**Requirements**
Substitute "screen capture" for every "screenshot" in all of the material below, keep everything else unchanged, and leave the pictures out of your answer.

------ Supplied records

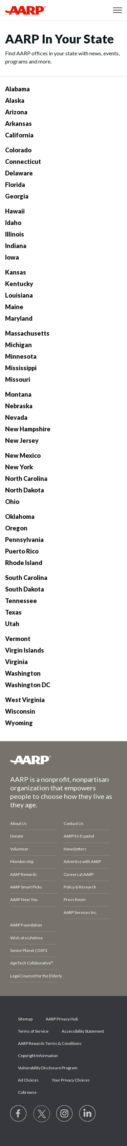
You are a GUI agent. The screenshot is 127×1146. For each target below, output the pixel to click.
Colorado (18, 150)
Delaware (19, 173)
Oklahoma (20, 516)
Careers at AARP (78, 874)
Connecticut (23, 161)
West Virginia (25, 699)
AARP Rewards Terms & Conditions (50, 1043)
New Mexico (23, 455)
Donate (16, 836)
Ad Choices (28, 1080)
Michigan (18, 345)
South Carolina (26, 577)
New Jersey (22, 440)
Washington (23, 673)
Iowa (12, 257)
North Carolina (26, 478)
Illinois (14, 234)
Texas (13, 612)
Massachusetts (27, 333)
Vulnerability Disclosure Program (48, 1067)
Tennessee (21, 600)
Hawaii (15, 211)
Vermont (17, 638)
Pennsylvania (24, 539)
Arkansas (18, 123)
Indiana (15, 245)
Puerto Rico (22, 551)
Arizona (16, 112)
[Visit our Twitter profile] (41, 1113)
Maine (14, 307)
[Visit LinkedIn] (87, 1113)
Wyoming (19, 723)
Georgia (16, 196)
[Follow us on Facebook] (18, 1113)
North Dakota (24, 490)
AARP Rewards (23, 874)
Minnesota (21, 356)
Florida (15, 184)
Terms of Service (33, 1031)
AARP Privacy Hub (62, 1018)
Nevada (16, 417)
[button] (117, 10)
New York (19, 467)
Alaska (14, 100)
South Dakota (24, 589)
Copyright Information (38, 1055)
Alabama (17, 89)
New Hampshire (27, 429)
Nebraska (19, 406)
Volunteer (19, 848)
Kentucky (19, 283)
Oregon (16, 528)
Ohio (12, 501)
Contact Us (74, 823)
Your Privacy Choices (71, 1080)
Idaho (13, 222)
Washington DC (27, 685)
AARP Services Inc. (80, 912)
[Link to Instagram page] (64, 1113)
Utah (12, 623)
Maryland (19, 318)
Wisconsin (20, 711)
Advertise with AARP (82, 861)
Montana (18, 394)
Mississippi (21, 368)
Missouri (17, 379)
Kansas (15, 272)
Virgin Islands (24, 650)
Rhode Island (23, 562)
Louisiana (19, 295)
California (19, 135)
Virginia (16, 661)
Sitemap (25, 1018)
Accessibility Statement (83, 1031)
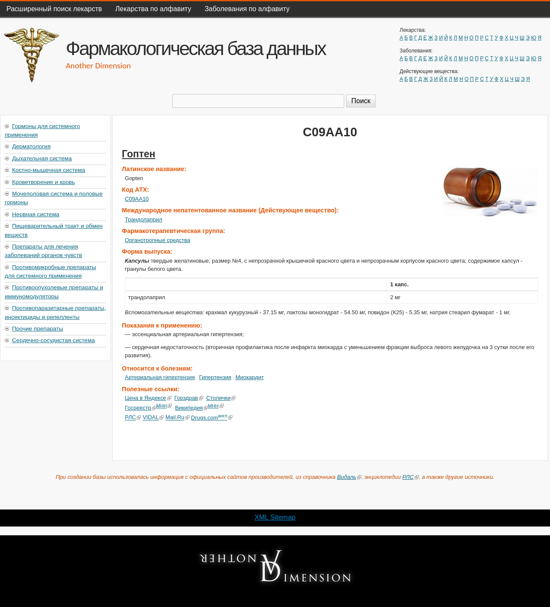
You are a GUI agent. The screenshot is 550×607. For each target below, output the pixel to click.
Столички (221, 398)
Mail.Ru (177, 417)
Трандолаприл (143, 219)
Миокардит (249, 377)
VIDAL (153, 417)
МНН (164, 405)
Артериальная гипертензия (160, 377)
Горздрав (188, 398)
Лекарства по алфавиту (153, 8)
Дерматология (31, 146)
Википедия (191, 408)
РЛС (133, 417)
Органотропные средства (157, 240)
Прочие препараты (37, 328)
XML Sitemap (274, 517)
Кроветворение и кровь (43, 182)
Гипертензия (215, 377)
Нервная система (35, 214)
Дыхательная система (42, 158)
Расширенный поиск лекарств (54, 8)
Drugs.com (211, 417)
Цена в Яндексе (148, 398)
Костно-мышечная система (48, 170)
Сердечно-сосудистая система (53, 340)
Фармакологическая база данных (195, 48)
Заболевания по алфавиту (247, 8)
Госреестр (140, 408)
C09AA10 (137, 199)
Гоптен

------------

**Solution to the problem**
You are a GUI agent. The screen capture is 127×1146. For each target below, output the pixel to click.
Colorado (18, 150)
Delaware (19, 173)
Oklahoma (20, 516)
Careers at AARP (78, 874)
Connecticut (23, 161)
West Virginia (25, 699)
AARP Rewards Terms & Conditions (50, 1043)
New Mexico (23, 455)
Donate (16, 836)
Ad Choices (28, 1080)
Michigan (18, 345)
South Carolina (26, 577)
New Jersey (22, 440)
Washington (23, 673)
Iowa (12, 257)
North Carolina (26, 478)
Illinois (14, 234)
Texas (13, 612)
Massachusetts (27, 333)
Vulnerability Disclosure Program (48, 1067)
Tennessee (21, 600)
Hawaii (15, 211)
Vermont (17, 638)
Pennsylvania (24, 539)
Arkansas (18, 123)
Indiana (15, 245)
Puerto Rico (22, 551)
Arizona (16, 112)
[Visit our Twitter profile] (41, 1113)
Maine (14, 307)
[Visit LinkedIn] (87, 1113)
Wyoming (19, 723)
Georgia (16, 196)
[Follow us on Facebook] (18, 1113)
North Dakota (24, 490)
AARP Rewards (23, 874)
Minnesota (21, 356)
Florida (15, 184)
Terms of Service (33, 1031)
AARP Privacy Hub (62, 1018)
Nevada (16, 417)
[button] (117, 10)
New York (19, 467)
Alaska (14, 100)
South Dakota (24, 589)
Copyright Information (38, 1055)
Alabama (17, 89)
New Hampshire (27, 429)
Nebraska (19, 406)
Volunteer (19, 848)
Kentucky (19, 283)
Oregon (16, 528)
Ohio (12, 501)
Contact Us (74, 823)
Your Privacy Choices (71, 1080)
Idaho (13, 222)
Washington DC (27, 685)
AARP Services Inc. (80, 912)
[Link to Instagram page] (64, 1113)
Utah (12, 623)
Maryland (19, 318)
Wisconsin (20, 711)
Advertise with AARP (82, 861)
Montana (18, 394)
Mississippi (21, 368)
Missouri (17, 379)
Kansas (15, 272)
Virgin Islands (24, 650)
Rhode Island (23, 562)
Louisiana (19, 295)
California (19, 135)
Virginia (16, 661)
Sitemap (25, 1018)
Accessibility Statement (83, 1031)
You are a GUI agent. The screen capture is 550×607. For each target below, output the pixel to click.
Столички (221, 398)
Mail.Ru (177, 417)
Трандолаприл (143, 219)
Миокардит (249, 377)
VIDAL (153, 417)
МНН (164, 405)
Артериальная гипертензия (160, 377)
Горздрав (188, 398)
Лекарства по алфавиту (153, 8)
Дерматология (31, 146)
Википедия (191, 408)
РЛС (133, 417)
Органотропные средства (157, 240)
Прочие препараты (37, 328)
XML Sitemap (274, 517)
Кроветворение и кровь (43, 182)
Гипертензия (215, 377)
Нервная система (35, 214)
Дыхательная система (42, 158)
Расширенный поиск лекарств (54, 8)
Drugs.com (211, 417)
Цена в Яндексе (148, 398)
Костно-мышечная система (48, 170)
Сердечно-сосудистая система (53, 340)
Фармакологическая база данных (195, 48)
Заболевания по алфавиту (247, 8)
Госреестр (140, 408)
C09AA10 (137, 199)
Гоптен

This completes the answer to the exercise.